======== Input material ========

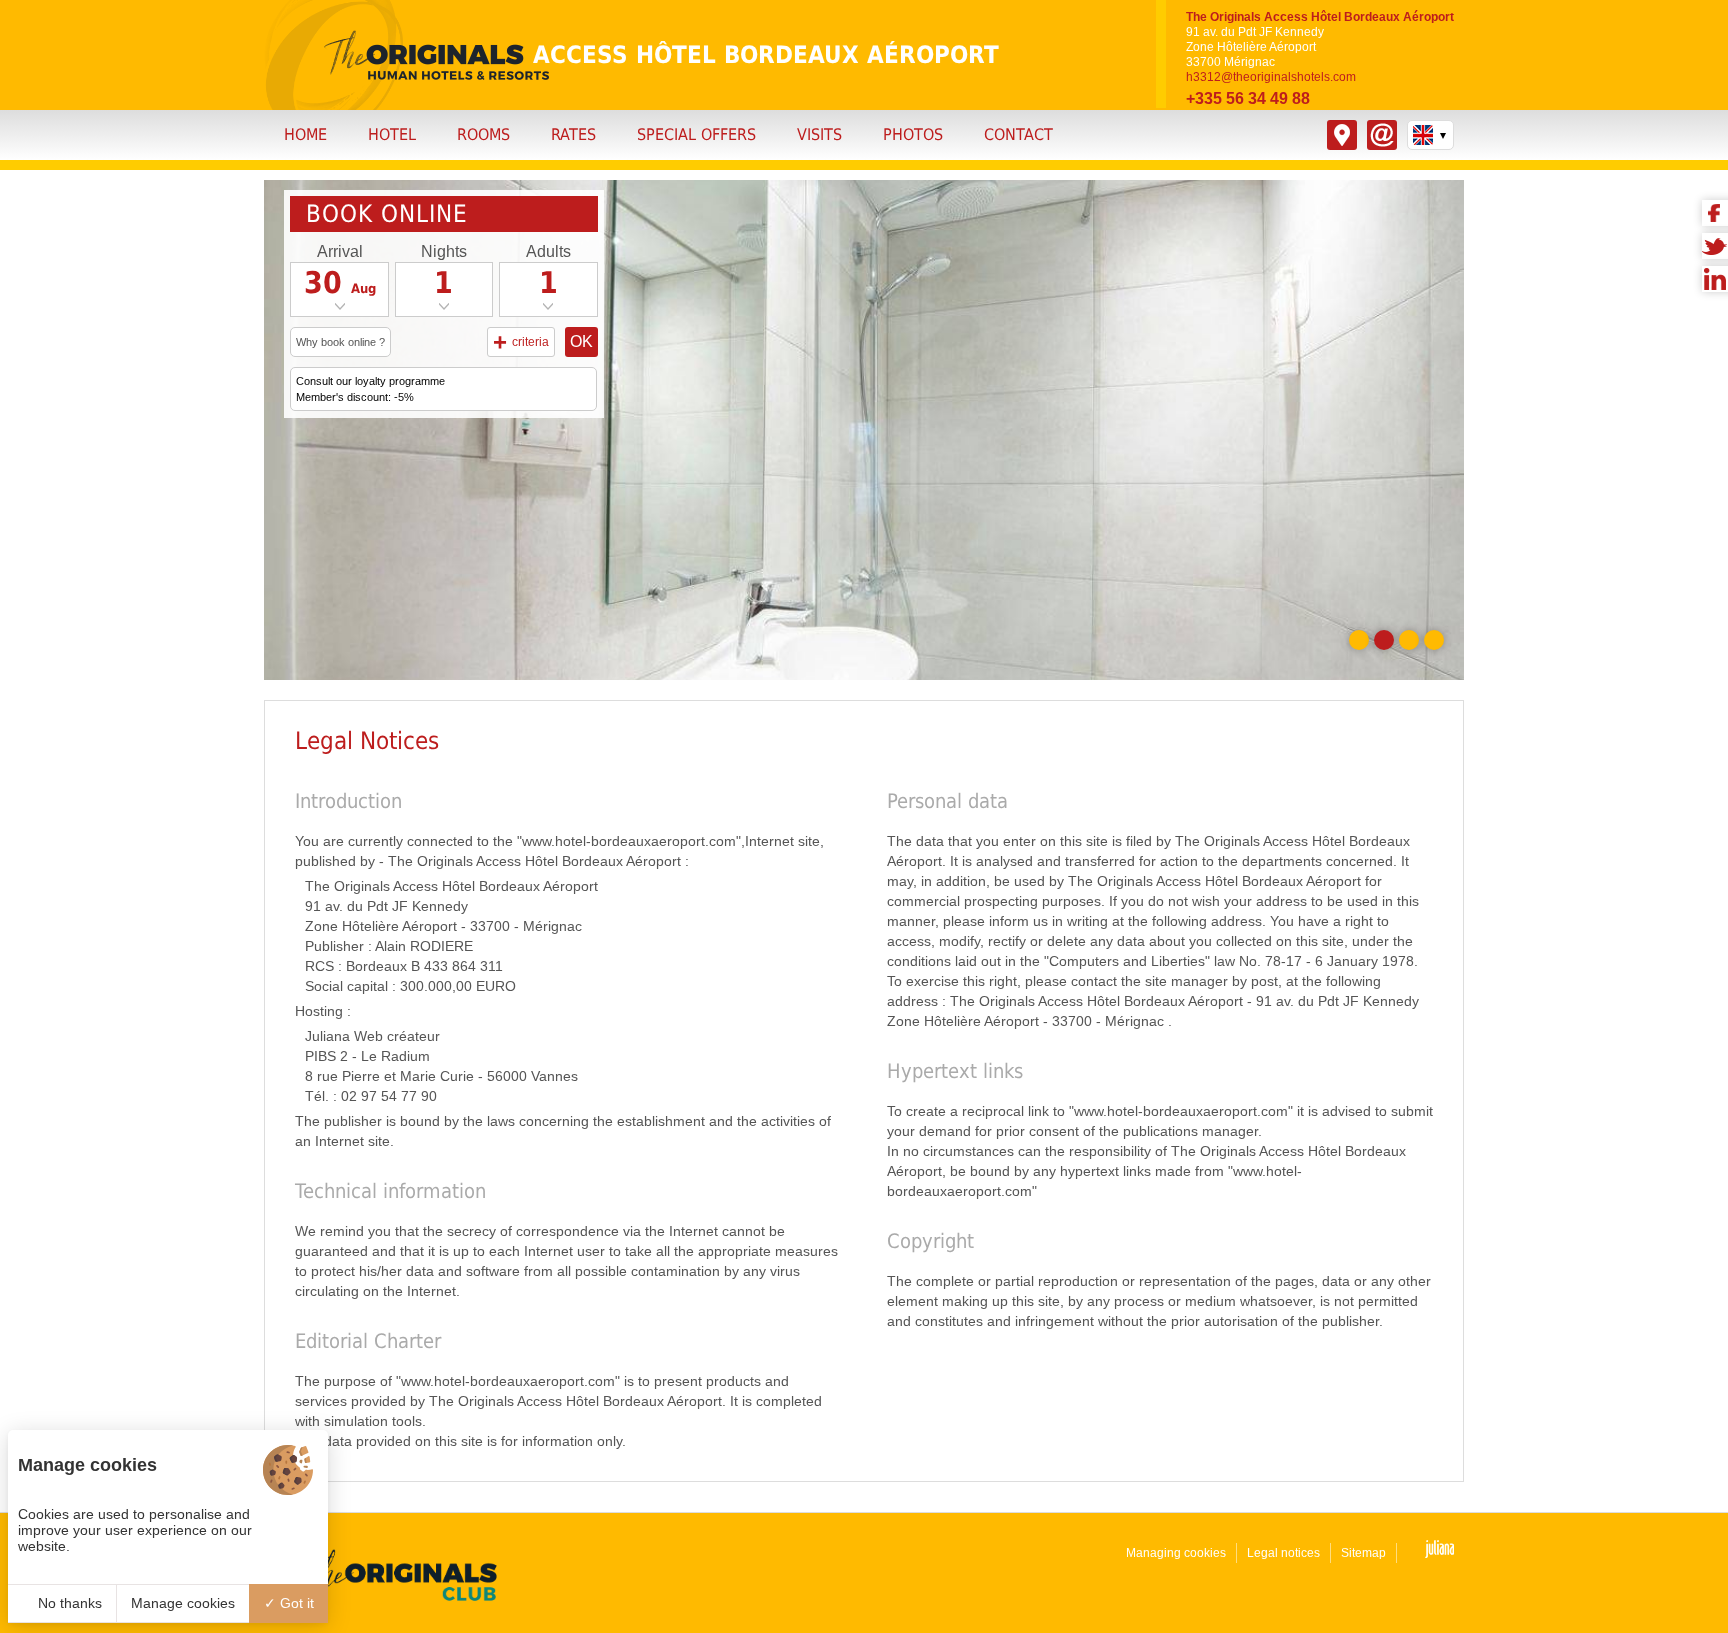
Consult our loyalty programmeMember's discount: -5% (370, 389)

========
======== Input material ========

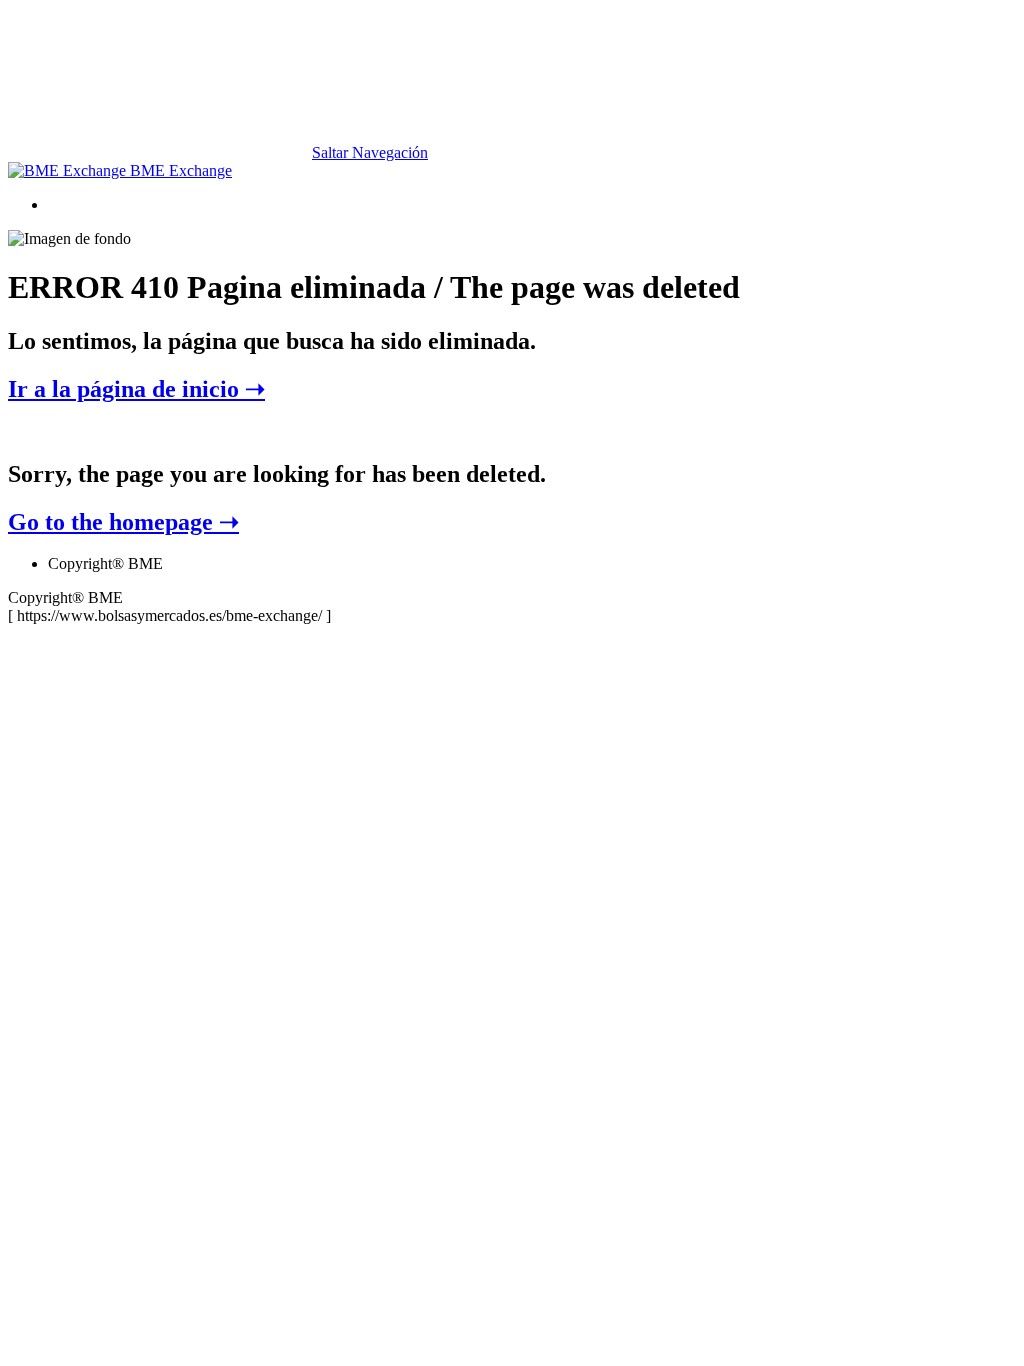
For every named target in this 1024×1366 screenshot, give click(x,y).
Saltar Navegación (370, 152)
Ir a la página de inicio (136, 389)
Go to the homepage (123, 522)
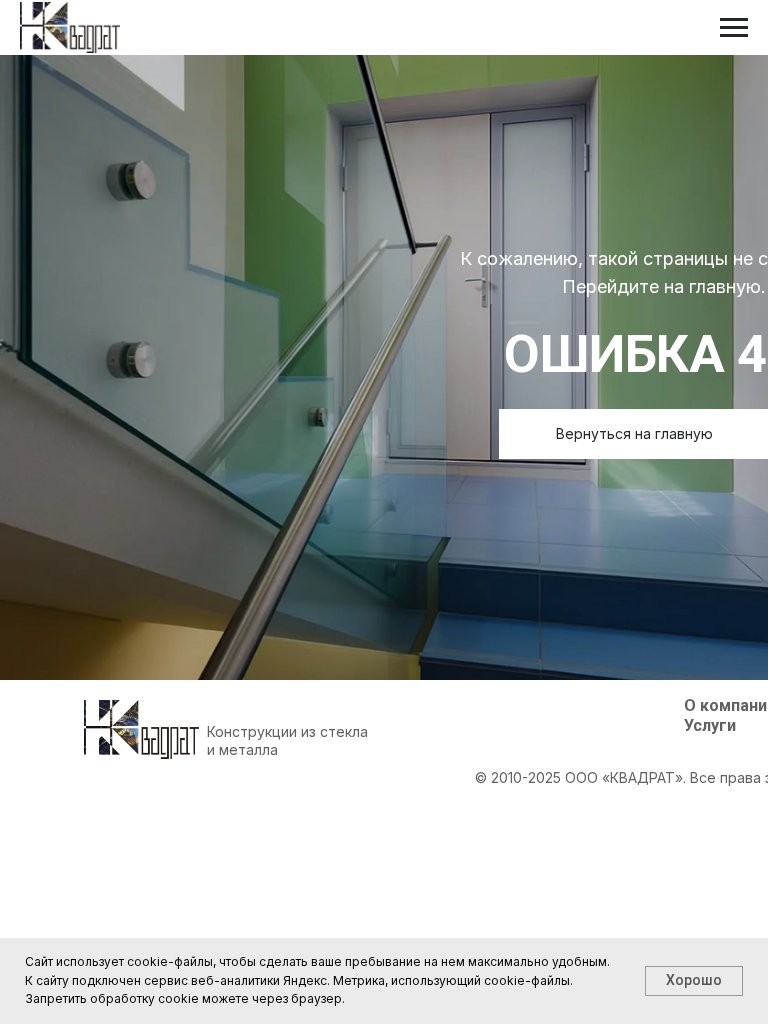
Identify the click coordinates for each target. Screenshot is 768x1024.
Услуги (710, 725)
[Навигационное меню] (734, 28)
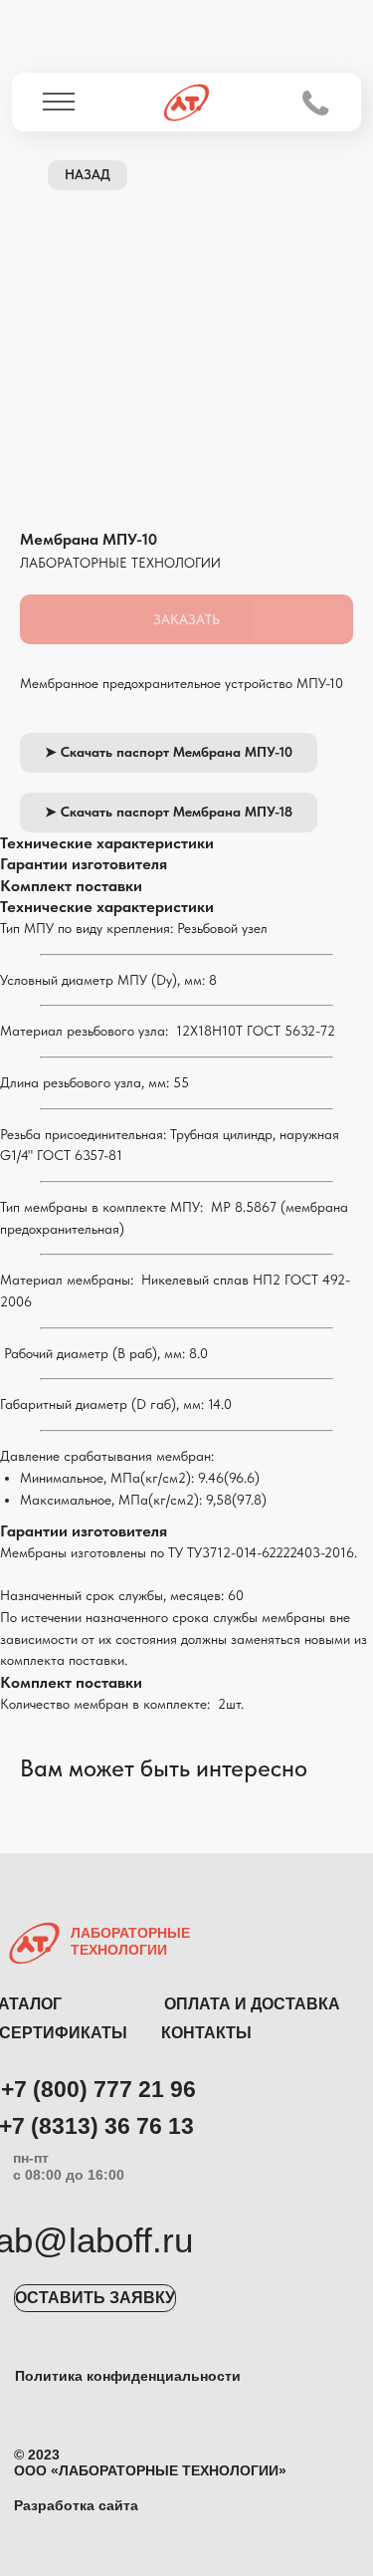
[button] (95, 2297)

========

# Task requirements
When you reach the line that has "Identify the click" in the data above, start repeating lines exactly, and stop after the line that has "[button] (95, 2297)"; pictures stay out.

# Reply
Identify the click coordinates for each target. Screenshot is 768x1024.
Услуги (710, 725)
[Навигационное меню] (734, 28)
[button] (95, 2297)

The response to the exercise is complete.